Draft Policy Suggests ‘Reverse Bundling’ For Round-The-Clock Power Supply
The Ministry of New and Renewable Energy has proposed a draft policy for the supply of round-the-clock power to distributors through a mix of renewable energy and electricity generated in coal-based thermal power plants.
Addressing issues of intermittency, limited hours of supply and low capacity utilisation of transmission infrastructure, the draft power policy provides for ‘reverse bundling’—high-cost thermal power clubbed with cheaper renewable energy.
A power generating firm will have to supply electricity that consists of at least 51 percent of renewable energy and the rest drawn from thermal sources. The generator will supply renewable energy complemented with thermal power in round-the-clock manner, keeping at least 80 percent availability on an annual basis, the draft said.
"The main objective of the scheme is to provide round-the-clock power to the discoms through bundling of renewable power with thermal power and to scale up renewable capacity additions. It will also facilitate fulfilment of renewable purchase obligation requirement of the obligated entities," the ministry said, inviting comments from stakeholders on the new policy.
While India is committed to installing 175 gigawatts of renewable energy by 2022 and 450 GW by 2030, intermittent power generated via such sources and its implication on grid safety has been a concern. Parallelly, there is 26 GW of stranded thermal power assets lying unutilised which can provide firm power to the grid.
To bridge the gap, the Ministry of New and Renewable Energy has come out with the draft renewables-based round-the-clock power.

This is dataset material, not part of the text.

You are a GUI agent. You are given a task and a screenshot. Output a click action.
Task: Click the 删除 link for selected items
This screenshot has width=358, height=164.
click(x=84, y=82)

The scheme is unique in the world as conventional and non-conventional resources will complement each other to provide sustainable firm power to the grid.
The draft power policy has been welcomed by industry bodies Association of Power Producers and ASSOCHAM.
Association of Power Producers said the scheme will help with utilisation of thermal power capacity, especially since the new super-critical coal-based thermal power plants have quite a high ramp rate, which can be effectively utilised to provide renewable energy-blended round-the-clock power.
The policy states that the renewable power may include solar, wind, small hydro, or a combination thereof, with or without any energy storage system.
A composite single tariff for renewable energy, complemented with thermal power will be quoted by the bidders at the delivery point, it said, adding successful bidder will be selected through a transparent bidding process wherein bidders will quote a composite single tariff for bundled energy.